## EXERCISE DETAILS
Return the data in full, exactly as it was written.

Top of DATA FOR THIS TASK

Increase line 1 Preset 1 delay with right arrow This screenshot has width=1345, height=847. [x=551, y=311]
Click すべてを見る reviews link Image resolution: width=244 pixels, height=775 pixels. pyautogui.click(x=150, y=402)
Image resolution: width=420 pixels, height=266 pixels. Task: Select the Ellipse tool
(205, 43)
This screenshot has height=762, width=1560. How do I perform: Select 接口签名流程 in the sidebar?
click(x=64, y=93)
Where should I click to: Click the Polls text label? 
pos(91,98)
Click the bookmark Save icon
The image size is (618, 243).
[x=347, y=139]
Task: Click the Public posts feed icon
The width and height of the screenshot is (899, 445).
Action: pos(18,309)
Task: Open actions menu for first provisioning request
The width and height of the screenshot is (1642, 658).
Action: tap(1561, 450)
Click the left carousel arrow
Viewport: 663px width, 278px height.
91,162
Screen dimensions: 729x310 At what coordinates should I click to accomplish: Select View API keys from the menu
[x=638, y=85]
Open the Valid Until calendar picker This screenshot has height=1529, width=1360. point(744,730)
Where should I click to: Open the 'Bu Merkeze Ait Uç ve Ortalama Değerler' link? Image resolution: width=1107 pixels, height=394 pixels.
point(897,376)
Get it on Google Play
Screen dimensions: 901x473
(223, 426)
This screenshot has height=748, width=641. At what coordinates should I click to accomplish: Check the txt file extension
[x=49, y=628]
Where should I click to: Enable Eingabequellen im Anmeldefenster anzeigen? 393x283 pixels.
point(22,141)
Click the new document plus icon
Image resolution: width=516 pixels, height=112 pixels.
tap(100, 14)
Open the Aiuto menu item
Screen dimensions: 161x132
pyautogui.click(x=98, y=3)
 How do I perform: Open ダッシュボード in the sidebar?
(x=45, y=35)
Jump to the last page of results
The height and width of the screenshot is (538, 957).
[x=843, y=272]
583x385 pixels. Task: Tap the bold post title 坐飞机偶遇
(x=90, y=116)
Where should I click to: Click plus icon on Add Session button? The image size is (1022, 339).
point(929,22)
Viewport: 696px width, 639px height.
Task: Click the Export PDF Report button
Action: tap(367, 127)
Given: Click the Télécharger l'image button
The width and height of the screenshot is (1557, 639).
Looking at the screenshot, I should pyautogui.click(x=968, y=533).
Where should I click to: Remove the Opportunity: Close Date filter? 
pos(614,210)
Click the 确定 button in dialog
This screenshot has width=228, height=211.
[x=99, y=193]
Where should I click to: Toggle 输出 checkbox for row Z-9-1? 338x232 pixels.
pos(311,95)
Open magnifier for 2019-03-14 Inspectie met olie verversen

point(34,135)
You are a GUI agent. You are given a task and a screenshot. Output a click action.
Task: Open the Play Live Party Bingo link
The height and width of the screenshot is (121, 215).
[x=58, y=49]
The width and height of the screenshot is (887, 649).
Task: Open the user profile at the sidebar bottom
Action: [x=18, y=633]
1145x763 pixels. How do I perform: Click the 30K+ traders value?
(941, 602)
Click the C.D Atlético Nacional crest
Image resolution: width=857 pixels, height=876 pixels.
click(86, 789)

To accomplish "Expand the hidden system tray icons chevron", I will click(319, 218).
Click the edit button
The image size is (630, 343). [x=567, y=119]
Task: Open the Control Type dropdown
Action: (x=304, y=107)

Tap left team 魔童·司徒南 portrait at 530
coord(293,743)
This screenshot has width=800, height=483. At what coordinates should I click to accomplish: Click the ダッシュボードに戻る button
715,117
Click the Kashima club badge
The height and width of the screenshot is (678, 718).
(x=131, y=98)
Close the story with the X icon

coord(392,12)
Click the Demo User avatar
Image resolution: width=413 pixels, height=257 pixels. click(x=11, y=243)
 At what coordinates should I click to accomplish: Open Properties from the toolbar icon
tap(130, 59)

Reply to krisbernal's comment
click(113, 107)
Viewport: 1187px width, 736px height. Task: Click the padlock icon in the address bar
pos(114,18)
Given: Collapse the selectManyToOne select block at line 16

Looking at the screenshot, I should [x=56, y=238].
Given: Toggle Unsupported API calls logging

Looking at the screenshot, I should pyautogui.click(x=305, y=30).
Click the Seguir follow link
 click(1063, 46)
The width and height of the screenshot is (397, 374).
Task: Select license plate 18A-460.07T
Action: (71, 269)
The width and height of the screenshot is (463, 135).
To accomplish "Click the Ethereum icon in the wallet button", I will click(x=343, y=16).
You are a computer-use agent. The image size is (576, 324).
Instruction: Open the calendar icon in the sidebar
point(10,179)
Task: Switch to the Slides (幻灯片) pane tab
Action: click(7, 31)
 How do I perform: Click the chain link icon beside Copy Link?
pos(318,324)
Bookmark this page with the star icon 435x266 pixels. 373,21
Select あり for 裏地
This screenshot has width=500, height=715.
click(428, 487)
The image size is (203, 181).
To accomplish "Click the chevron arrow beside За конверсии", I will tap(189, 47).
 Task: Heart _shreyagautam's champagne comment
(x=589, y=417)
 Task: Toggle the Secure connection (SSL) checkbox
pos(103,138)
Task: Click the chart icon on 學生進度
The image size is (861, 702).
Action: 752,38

Bottom of DATA FOR THIS TASK

## SOLVED EXERCISE
Increase line 1 Preset 1 delay with right arrow This screenshot has width=1345, height=847. [x=551, y=311]
Click すべてを見る reviews link Image resolution: width=244 pixels, height=775 pixels. pyautogui.click(x=150, y=402)
Image resolution: width=420 pixels, height=266 pixels. Task: Select the Ellipse tool
(205, 43)
This screenshot has height=762, width=1560. How do I perform: Select 接口签名流程 in the sidebar?
click(x=64, y=93)
Where should I click to: Click the Polls text label? 
pos(91,98)
Click the bookmark Save icon
The image size is (618, 243).
[x=347, y=139]
Task: Click the Public posts feed icon
The width and height of the screenshot is (899, 445).
Action: pos(18,309)
Task: Open actions menu for first provisioning request
The width and height of the screenshot is (1642, 658).
Action: tap(1561, 450)
Click the left carousel arrow
Viewport: 663px width, 278px height.
91,162
Screen dimensions: 729x310 At what coordinates should I click to accomplish: Select View API keys from the menu
[x=638, y=85]
Open the Valid Until calendar picker This screenshot has height=1529, width=1360. point(744,730)
Where should I click to: Open the 'Bu Merkeze Ait Uç ve Ortalama Değerler' link? Image resolution: width=1107 pixels, height=394 pixels.
point(897,376)
Get it on Google Play
Screen dimensions: 901x473
(223, 426)
This screenshot has height=748, width=641. At what coordinates should I click to accomplish: Check the txt file extension
[x=49, y=628]
Where should I click to: Enable Eingabequellen im Anmeldefenster anzeigen? 393x283 pixels.
point(22,141)
Click the new document plus icon
Image resolution: width=516 pixels, height=112 pixels.
tap(100, 14)
Open the Aiuto menu item
Screen dimensions: 161x132
pyautogui.click(x=98, y=3)
 How do I perform: Open ダッシュボード in the sidebar?
(x=45, y=35)
Jump to the last page of results
The height and width of the screenshot is (538, 957).
[x=843, y=272]
583x385 pixels. Task: Tap the bold post title 坐飞机偶遇
(x=90, y=116)
Where should I click to: Click plus icon on Add Session button? The image size is (1022, 339).
point(929,22)
Viewport: 696px width, 639px height.
Task: Click the Export PDF Report button
Action: tap(367, 127)
Given: Click the Télécharger l'image button
The width and height of the screenshot is (1557, 639).
Looking at the screenshot, I should pyautogui.click(x=968, y=533).
Where should I click to: Remove the Opportunity: Close Date filter? 
pos(614,210)
Click the 确定 button in dialog
This screenshot has width=228, height=211.
[x=99, y=193]
Where should I click to: Toggle 输出 checkbox for row Z-9-1? 338x232 pixels.
pos(311,95)
Open magnifier for 2019-03-14 Inspectie met olie verversen

point(34,135)
You are a GUI agent. You are given a task and a screenshot. Output a click action.
Task: Open the Play Live Party Bingo link
The height and width of the screenshot is (121, 215).
[x=58, y=49]
The width and height of the screenshot is (887, 649).
Task: Open the user profile at the sidebar bottom
Action: [x=18, y=633]
1145x763 pixels. How do I perform: Click the 30K+ traders value?
(941, 602)
Click the C.D Atlético Nacional crest
Image resolution: width=857 pixels, height=876 pixels.
click(86, 789)

To accomplish "Expand the hidden system tray icons chevron", I will click(319, 218).
Click the edit button
The image size is (630, 343). [x=567, y=119]
Task: Open the Control Type dropdown
Action: (x=304, y=107)

Tap left team 魔童·司徒南 portrait at 530
coord(293,743)
This screenshot has width=800, height=483. At what coordinates should I click to accomplish: Click the ダッシュボードに戻る button
715,117
Click the Kashima club badge
The height and width of the screenshot is (678, 718).
(x=131, y=98)
Close the story with the X icon

coord(392,12)
Click the Demo User avatar
Image resolution: width=413 pixels, height=257 pixels. click(x=11, y=243)
 At what coordinates should I click to accomplish: Open Properties from the toolbar icon
tap(130, 59)

Reply to krisbernal's comment
click(113, 107)
Viewport: 1187px width, 736px height. Task: Click the padlock icon in the address bar
pos(114,18)
Given: Collapse the selectManyToOne select block at line 16

Looking at the screenshot, I should [x=56, y=238].
Given: Toggle Unsupported API calls logging

Looking at the screenshot, I should pyautogui.click(x=305, y=30).
Click the Seguir follow link
 click(1063, 46)
The width and height of the screenshot is (397, 374).
Task: Select license plate 18A-460.07T
Action: (71, 269)
The width and height of the screenshot is (463, 135).
To accomplish "Click the Ethereum icon in the wallet button", I will click(x=343, y=16).
You are a computer-use agent. The image size is (576, 324).
Instruction: Open the calendar icon in the sidebar
point(10,179)
Task: Switch to the Slides (幻灯片) pane tab
Action: click(7, 31)
 How do I perform: Click the chain link icon beside Copy Link?
pos(318,324)
Bookmark this page with the star icon 435x266 pixels. 373,21
Select あり for 裏地
This screenshot has width=500, height=715.
click(428, 487)
The image size is (203, 181).
To accomplish "Click the chevron arrow beside За конверсии", I will tap(189, 47).
 Task: Heart _shreyagautam's champagne comment
(x=589, y=417)
 Task: Toggle the Secure connection (SSL) checkbox
pos(103,138)
Task: Click the chart icon on 學生進度
The image size is (861, 702).
Action: 752,38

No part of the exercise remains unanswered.